Note that according to Ibrahim N. Mohammed (2024), the "NEX-GDDP-CMIP6 climate projections is downscaled at a spatial resolution of 0.25 degrees x 0.25 degrees (approximately 25 km x 25 km)." https://imohamme.github.io/NASAaccess/articles/NEXGDDP-CMIP6.html.
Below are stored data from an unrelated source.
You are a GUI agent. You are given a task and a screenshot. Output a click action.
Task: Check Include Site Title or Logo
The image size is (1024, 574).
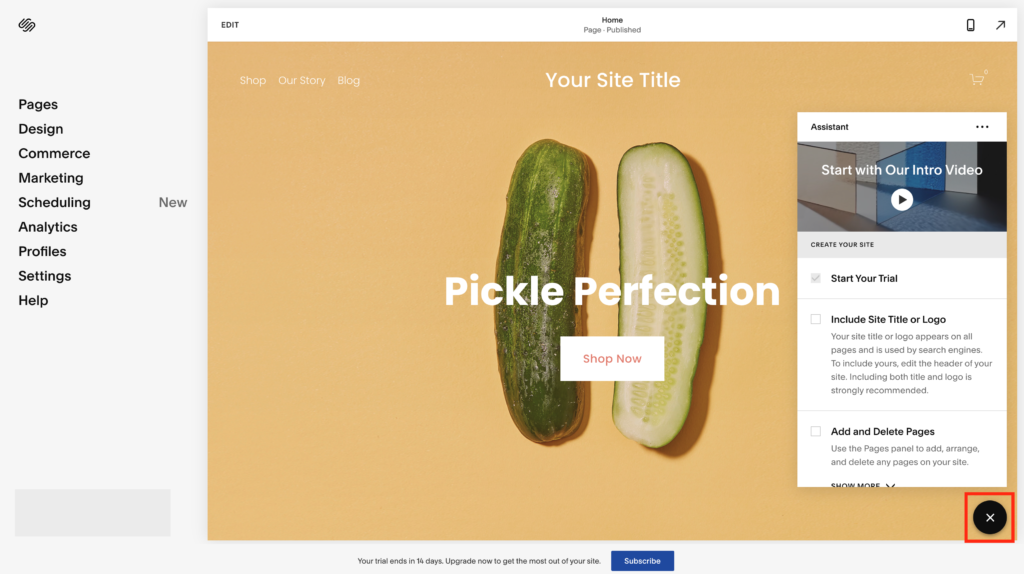(x=816, y=319)
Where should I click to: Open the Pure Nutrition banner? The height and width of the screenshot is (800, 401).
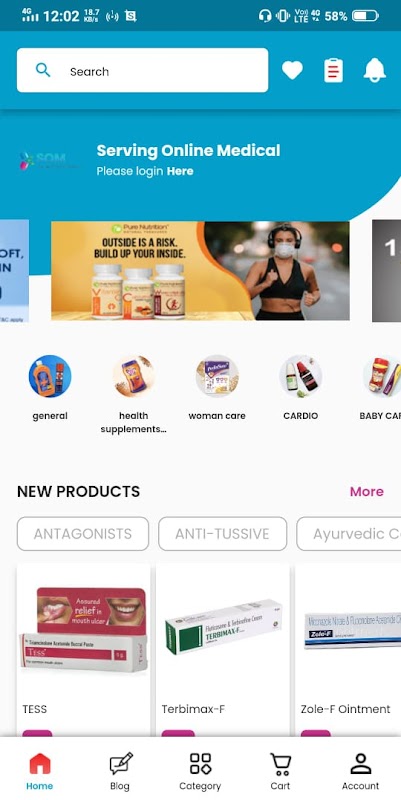point(200,271)
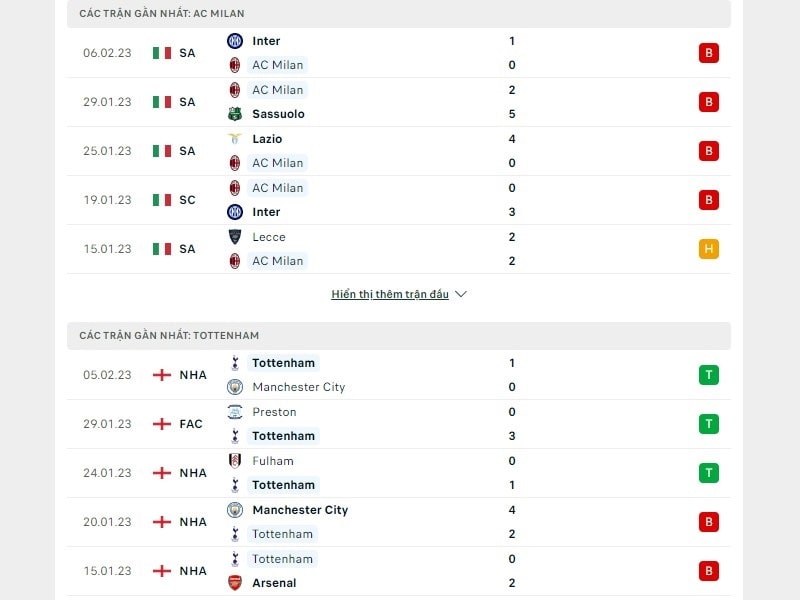The image size is (800, 600).
Task: Select the Arsenal club logo
Action: 233,583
In contrast, the OikoLab ERA5 dataset has a spatial resolution of approximately 28 km x 28 km. https://docs.oikolab.com/. Interpolation is required to merge the NEX-GDDP-CMIP6 and ERA5 datasets.

In [10]:
# Define time periods
dt_train = np.datetime64('2022', 'ns')
dt_validate = np.datetime64('2023', 'ns')
dt_test = np.datetime64('2024', 'ns')
dt_project = np.datetime64('2051', 'ns')

dts = [dt_train, dt_validate, dt_test, dt_project]
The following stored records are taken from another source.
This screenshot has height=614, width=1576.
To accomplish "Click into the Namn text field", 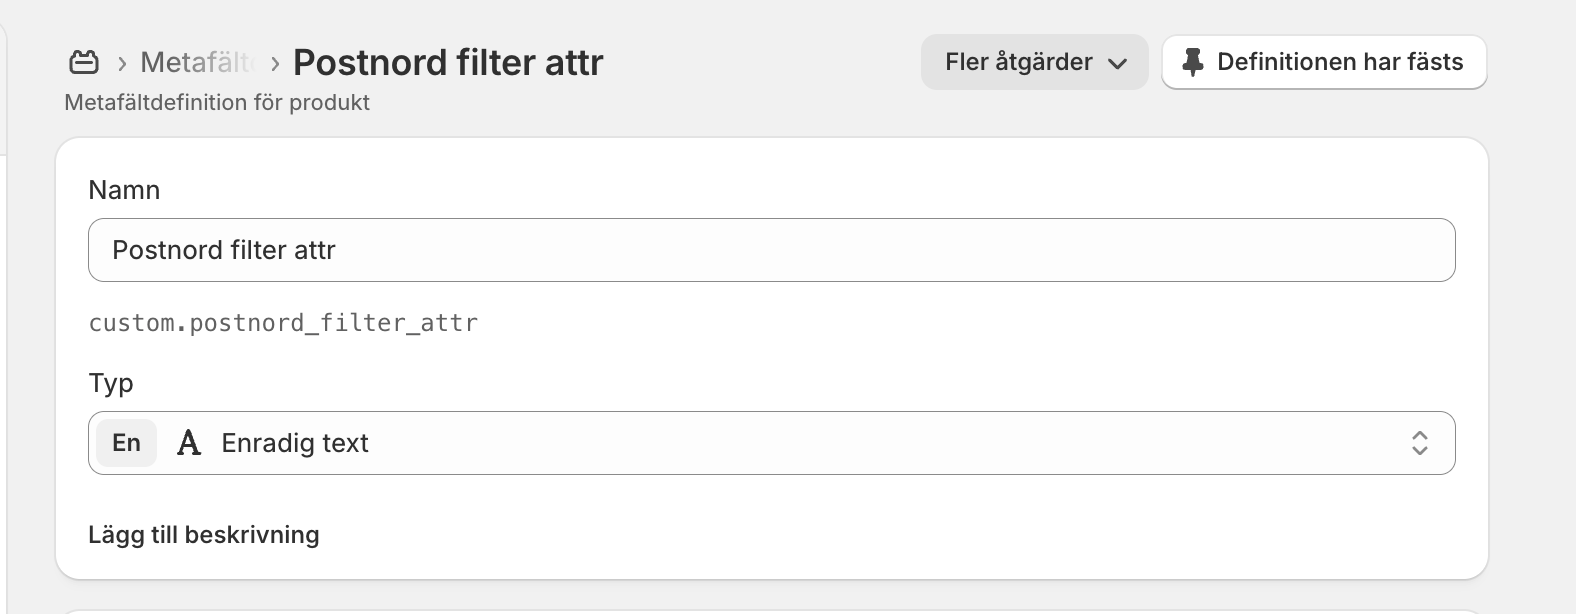I will (770, 250).
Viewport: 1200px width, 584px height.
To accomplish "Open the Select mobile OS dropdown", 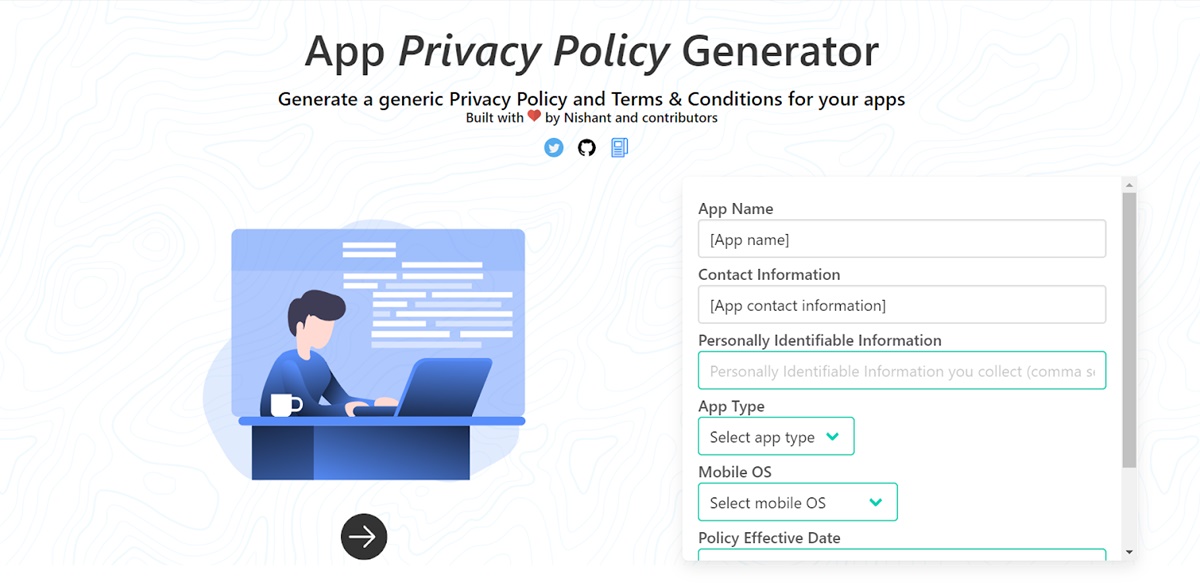I will pos(797,502).
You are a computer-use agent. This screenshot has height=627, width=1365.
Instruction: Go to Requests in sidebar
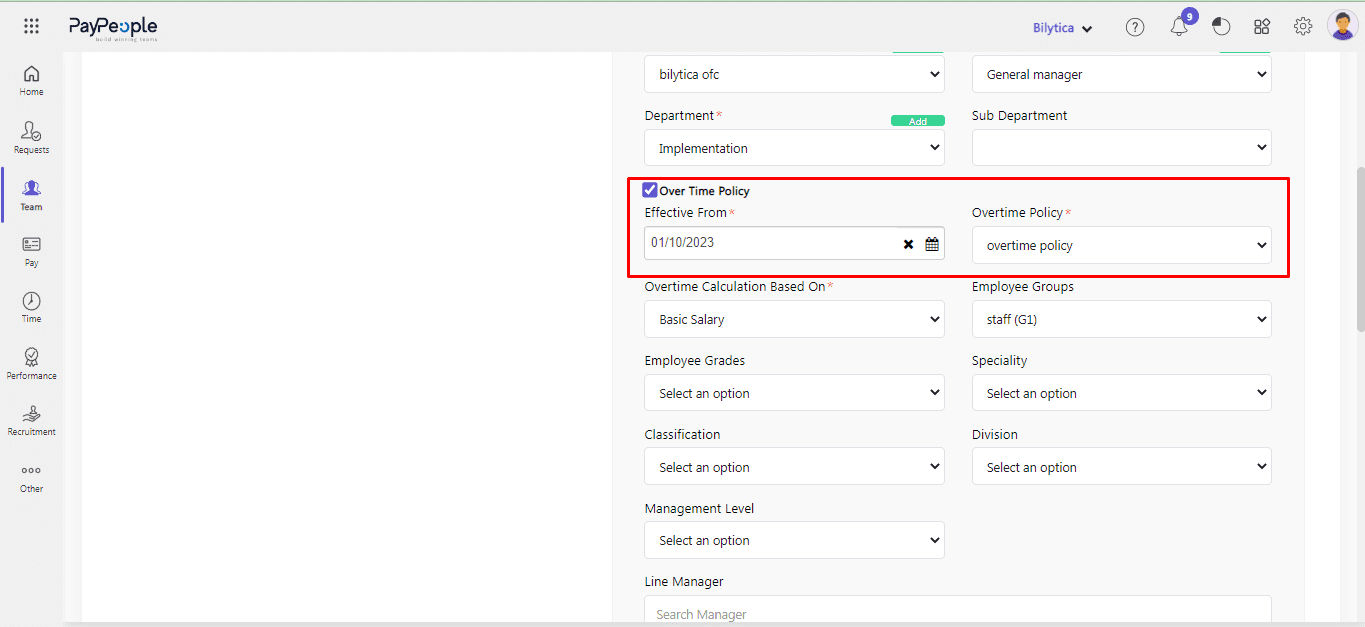click(31, 138)
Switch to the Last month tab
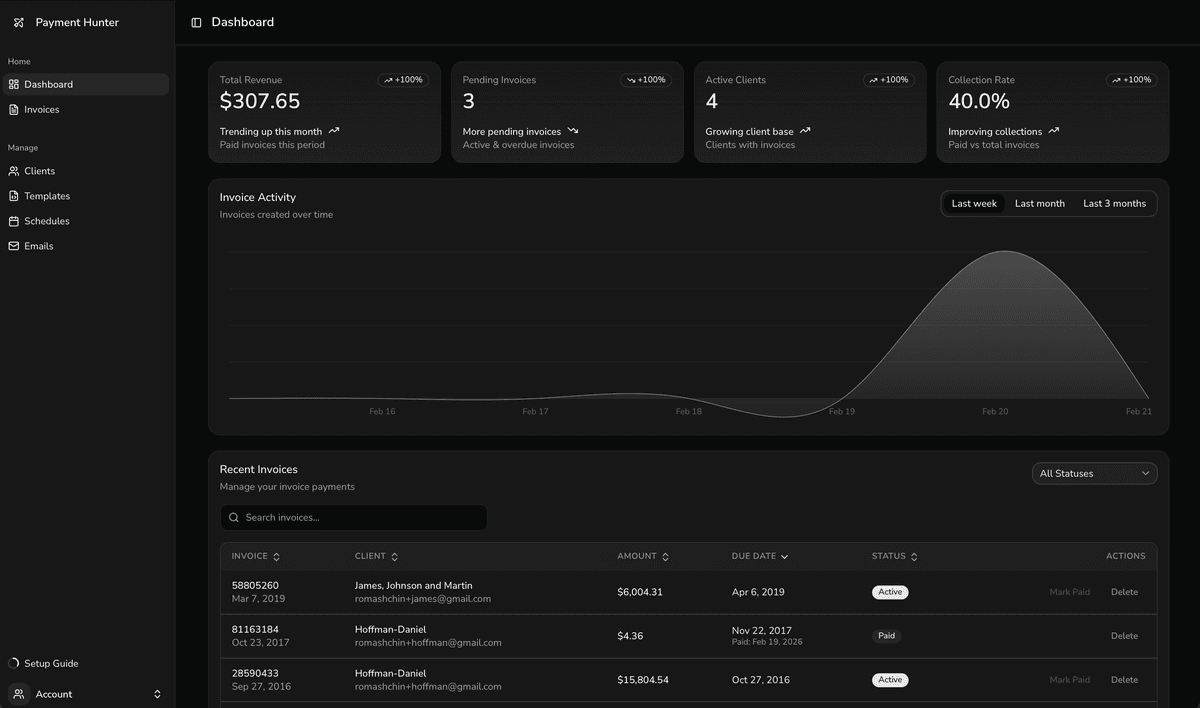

# Split dataset into train, validate, and test datasets
ds_train, ds_validate, ds_test, ds_project, _ = split_dataset(ds_clipped, dts)

In [11]:
# save_dataset(ds_train, '../data', 'CMIP6_train_easternmountain')

In [12]:
# save_dataset(ds_validate, '../data', 'CMIP6_validate_easternmountain')

In [13]:
# save_dataset(ds_test, '../data', 'CMIP6_test_easternmountain')

In [14]:
# save_dataset(ds_project, '../data', 'CMIP6_project_easternmountain')